== Segment start ==
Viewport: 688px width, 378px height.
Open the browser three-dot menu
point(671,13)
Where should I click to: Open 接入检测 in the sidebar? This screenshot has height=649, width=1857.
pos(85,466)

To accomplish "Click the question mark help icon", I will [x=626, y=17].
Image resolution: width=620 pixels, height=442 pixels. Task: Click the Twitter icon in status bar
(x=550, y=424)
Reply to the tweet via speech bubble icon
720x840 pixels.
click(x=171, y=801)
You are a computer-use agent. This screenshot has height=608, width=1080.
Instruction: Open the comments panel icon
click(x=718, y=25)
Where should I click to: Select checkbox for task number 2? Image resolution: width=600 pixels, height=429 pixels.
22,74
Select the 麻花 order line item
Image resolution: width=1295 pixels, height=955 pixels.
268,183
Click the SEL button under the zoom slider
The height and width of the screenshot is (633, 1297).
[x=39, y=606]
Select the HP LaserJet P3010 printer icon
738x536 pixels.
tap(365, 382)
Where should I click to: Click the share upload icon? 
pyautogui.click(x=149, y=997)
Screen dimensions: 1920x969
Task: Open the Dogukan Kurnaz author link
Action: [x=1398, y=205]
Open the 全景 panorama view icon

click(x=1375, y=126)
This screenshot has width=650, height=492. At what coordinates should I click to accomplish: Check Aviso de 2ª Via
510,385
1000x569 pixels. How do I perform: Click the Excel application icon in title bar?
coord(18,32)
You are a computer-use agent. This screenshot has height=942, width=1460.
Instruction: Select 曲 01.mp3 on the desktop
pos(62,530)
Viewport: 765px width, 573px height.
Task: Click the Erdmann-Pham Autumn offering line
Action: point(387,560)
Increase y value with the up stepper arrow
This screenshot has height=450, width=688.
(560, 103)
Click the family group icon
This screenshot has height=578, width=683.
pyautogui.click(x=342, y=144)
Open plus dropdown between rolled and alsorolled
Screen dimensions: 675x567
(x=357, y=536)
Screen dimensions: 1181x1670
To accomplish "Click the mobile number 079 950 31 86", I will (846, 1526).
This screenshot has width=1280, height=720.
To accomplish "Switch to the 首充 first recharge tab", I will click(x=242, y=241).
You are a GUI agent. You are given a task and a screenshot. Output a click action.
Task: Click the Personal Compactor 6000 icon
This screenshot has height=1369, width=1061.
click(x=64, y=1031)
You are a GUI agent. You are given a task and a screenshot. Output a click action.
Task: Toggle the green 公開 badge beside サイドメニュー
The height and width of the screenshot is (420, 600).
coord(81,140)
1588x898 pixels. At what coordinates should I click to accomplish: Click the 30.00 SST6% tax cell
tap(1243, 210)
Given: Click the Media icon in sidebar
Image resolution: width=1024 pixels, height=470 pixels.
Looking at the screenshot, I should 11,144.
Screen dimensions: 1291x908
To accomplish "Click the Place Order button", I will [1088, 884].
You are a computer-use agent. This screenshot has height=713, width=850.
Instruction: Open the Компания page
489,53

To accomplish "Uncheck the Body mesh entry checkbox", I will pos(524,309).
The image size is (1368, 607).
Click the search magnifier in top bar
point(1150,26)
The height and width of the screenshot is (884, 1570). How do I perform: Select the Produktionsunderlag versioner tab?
== Segment end ==
Transcribe all of the material without omitting a line.

RESULT OF THIS TASK:
Viewport: 688px width, 378px height.
Open the browser three-dot menu
point(671,13)
Where should I click to: Open 接入检测 in the sidebar? This screenshot has height=649, width=1857.
pos(85,466)

To accomplish "Click the question mark help icon", I will [x=626, y=17].
Image resolution: width=620 pixels, height=442 pixels. Task: Click the Twitter icon in status bar
(x=550, y=424)
Reply to the tweet via speech bubble icon
720x840 pixels.
click(x=171, y=801)
You are a computer-use agent. This screenshot has height=608, width=1080.
Instruction: Open the comments panel icon
click(x=718, y=25)
Where should I click to: Select checkbox for task number 2? Image resolution: width=600 pixels, height=429 pixels.
22,74
Select the 麻花 order line item
Image resolution: width=1295 pixels, height=955 pixels.
268,183
Click the SEL button under the zoom slider
The height and width of the screenshot is (633, 1297).
[x=39, y=606]
Select the HP LaserJet P3010 printer icon
738x536 pixels.
tap(365, 382)
Where should I click to: Click the share upload icon? 
pyautogui.click(x=149, y=997)
Screen dimensions: 1920x969
Task: Open the Dogukan Kurnaz author link
Action: [x=1398, y=205]
Open the 全景 panorama view icon

click(x=1375, y=126)
This screenshot has width=650, height=492. At what coordinates should I click to accomplish: Check Aviso de 2ª Via
510,385
1000x569 pixels. How do I perform: Click the Excel application icon in title bar?
coord(18,32)
You are a computer-use agent. This screenshot has height=942, width=1460.
Instruction: Select 曲 01.mp3 on the desktop
pos(62,530)
Viewport: 765px width, 573px height.
Task: Click the Erdmann-Pham Autumn offering line
Action: point(387,560)
Increase y value with the up stepper arrow
This screenshot has height=450, width=688.
(560, 103)
Click the family group icon
This screenshot has height=578, width=683.
pyautogui.click(x=342, y=144)
Open plus dropdown between rolled and alsorolled
Screen dimensions: 675x567
(x=357, y=536)
Screen dimensions: 1181x1670
To accomplish "Click the mobile number 079 950 31 86", I will (846, 1526).
This screenshot has width=1280, height=720.
To accomplish "Switch to the 首充 first recharge tab", I will click(x=242, y=241).
You are a GUI agent. You are given a task and a screenshot. Output a click action.
Task: Click the Personal Compactor 6000 icon
This screenshot has height=1369, width=1061.
click(x=64, y=1031)
You are a GUI agent. You are given a task and a screenshot. Output a click action.
Task: Toggle the green 公開 badge beside サイドメニュー
The height and width of the screenshot is (420, 600).
coord(81,140)
1588x898 pixels. At what coordinates should I click to accomplish: Click the 30.00 SST6% tax cell
tap(1243, 210)
Given: Click the Media icon in sidebar
Image resolution: width=1024 pixels, height=470 pixels.
Looking at the screenshot, I should 11,144.
Screen dimensions: 1291x908
To accomplish "Click the Place Order button", I will [1088, 884].
You are a computer-use agent. This screenshot has height=713, width=850.
Instruction: Open the Компания page
489,53

To accomplish "Uncheck the Body mesh entry checkbox", I will pos(524,309).
The image size is (1368, 607).
Click the search magnifier in top bar
point(1150,26)
The height and width of the screenshot is (884, 1570). How do I perform: Select the Produktionsunderlag versioner tab?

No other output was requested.